“Because the power to control the pipeline actually trumps the power to create, it brings with it the power to undermine the revolutionary power of the Internet itself,” said Christopher Keyser, WGA-W president, in front of Senate Judiciary Committee
Warning that a deal for DirecTV gives AT&T too much power to stifle the Internet's growth as a cable alternative, Christopher Keyser, the president of the Writers Guild of America West, on Tuesday urged members of a panel of the Senate Judiciary Committee to do all they can to kill it.
“Because the power to control the pipeline actually trumps the power to create, it brings with it the power to undermine the revolutionary power of the internet itself,” Keyser told senators. He said that AT&T's deal together with Comcast's for Time Warner Cable would give two companies more than 50 percent of cable and web subscribers and both the power and the incentive to restrict new web competitors like Amazon and Neflix.
“Nothing has the power and reach of television, but two decades of mergers have reduced the once vibrant market,” he said. “Into that world has come the Internet, opening up the possibility of enormous new content and creative, a host of new voices. Potentially this is the most exciting time for audiences and writers.
“It is no accident that a flurry of mergers is occurring in response to the potential democratization of the entertainment industry,” added Keyser. He said the deal could quickly lead to AT&T moving to prioritize the content of its partners at the expense of new competition.
Keyser's comments came as top officials of AT&T and DirecTV defend the $45 billion deal to both the Senate panel and to one from the House Judiciary Committee.
AT&T President-CEO Randall L. Stephenson told the Senate panel that the merger combines “complimentary assets.” He said the deal could reduce programming costs and turn cable services into a profitable business for AT&T.
“You are not going to have the significant overlap of responsibilities like you do in a traditional merger,” he said, noting that in 75 percent of the country AT&T and DirecTV do not compete for customers.
DirecTV Chairman-CEO Michael D. White told both committees that the deal is part of an evolution of the entertainment industry that reflects the need to offer bundles to consumers.
The panels also heard an official from the American Cable Association urge the Justice Department and the Federal Communications Commission to impose conditions on the deal to ensure smaller cable companies can compete fairly for programming.
Legislators at both hearings expressed some skepticism that the cost savings that the companies have been touting as a reason for the deal will ever pass to the company's customers.
“I have seen this show before,” said Sen. Richard Blumenthal, D-Conn. “I am skeptical.”
Sen. Al Franken, D-Minn., questioned why AT&T was spending money to buy DirecTV rather than using the money to compete by expanding the reach of its broadband connections and questioned whether the deal would offer any benefit to cable customers .

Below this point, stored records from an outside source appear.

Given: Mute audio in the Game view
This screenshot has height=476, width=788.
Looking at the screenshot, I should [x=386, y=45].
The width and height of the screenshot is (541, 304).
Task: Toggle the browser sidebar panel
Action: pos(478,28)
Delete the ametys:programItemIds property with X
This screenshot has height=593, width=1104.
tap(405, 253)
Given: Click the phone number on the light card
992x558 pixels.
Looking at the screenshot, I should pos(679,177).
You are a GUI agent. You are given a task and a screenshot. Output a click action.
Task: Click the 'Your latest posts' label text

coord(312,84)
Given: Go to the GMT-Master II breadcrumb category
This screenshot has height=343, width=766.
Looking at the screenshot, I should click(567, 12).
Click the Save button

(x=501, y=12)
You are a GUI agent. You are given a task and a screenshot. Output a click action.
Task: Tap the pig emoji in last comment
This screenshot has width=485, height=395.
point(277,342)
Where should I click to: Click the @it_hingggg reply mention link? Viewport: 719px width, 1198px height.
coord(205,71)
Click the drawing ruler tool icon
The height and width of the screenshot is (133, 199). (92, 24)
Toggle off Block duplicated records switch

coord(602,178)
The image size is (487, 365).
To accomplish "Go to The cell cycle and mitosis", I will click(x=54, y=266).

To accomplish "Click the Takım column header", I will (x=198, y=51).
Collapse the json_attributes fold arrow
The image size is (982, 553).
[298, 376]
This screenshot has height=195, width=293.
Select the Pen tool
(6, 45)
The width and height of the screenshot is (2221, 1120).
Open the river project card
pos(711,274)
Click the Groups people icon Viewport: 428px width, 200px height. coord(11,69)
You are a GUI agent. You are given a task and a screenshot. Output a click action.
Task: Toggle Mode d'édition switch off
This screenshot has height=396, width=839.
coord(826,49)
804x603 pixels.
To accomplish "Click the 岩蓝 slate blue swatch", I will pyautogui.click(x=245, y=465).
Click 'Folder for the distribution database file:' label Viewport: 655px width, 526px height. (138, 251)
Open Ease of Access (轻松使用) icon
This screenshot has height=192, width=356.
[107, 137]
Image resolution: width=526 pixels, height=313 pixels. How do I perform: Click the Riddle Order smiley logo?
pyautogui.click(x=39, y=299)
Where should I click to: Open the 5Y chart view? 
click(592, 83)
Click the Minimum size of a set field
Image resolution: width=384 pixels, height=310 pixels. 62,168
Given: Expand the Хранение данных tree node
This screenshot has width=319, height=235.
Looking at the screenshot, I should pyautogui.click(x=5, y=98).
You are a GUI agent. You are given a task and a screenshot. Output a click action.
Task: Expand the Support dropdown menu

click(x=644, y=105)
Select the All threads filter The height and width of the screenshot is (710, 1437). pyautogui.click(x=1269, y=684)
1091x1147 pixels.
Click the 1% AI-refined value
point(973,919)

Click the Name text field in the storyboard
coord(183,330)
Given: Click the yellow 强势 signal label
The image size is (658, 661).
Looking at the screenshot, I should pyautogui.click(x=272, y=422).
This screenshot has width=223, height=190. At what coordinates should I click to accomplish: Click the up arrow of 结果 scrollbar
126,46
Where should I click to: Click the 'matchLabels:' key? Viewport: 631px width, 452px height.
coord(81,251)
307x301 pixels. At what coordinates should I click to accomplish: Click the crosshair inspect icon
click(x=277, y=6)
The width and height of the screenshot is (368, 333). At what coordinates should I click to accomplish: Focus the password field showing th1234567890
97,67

In the House, Judiciary Committee Chairman Bob Goodlatte, R-Va., didn't have as strong a reaction. ”It has been demonstrated repeatedly that a free and competitive marketplace yields lower prices, greater innovation, increased investment, and better services,” he said. We should strive to ensure that proposed transactions result in enhanced competitive marketplaces so that the attendant benefits continue to run to consumers.”
Congress has no formal authority to approve or halt the merger. That responsibility lies with the FCC and the Justice Department's antitrust division.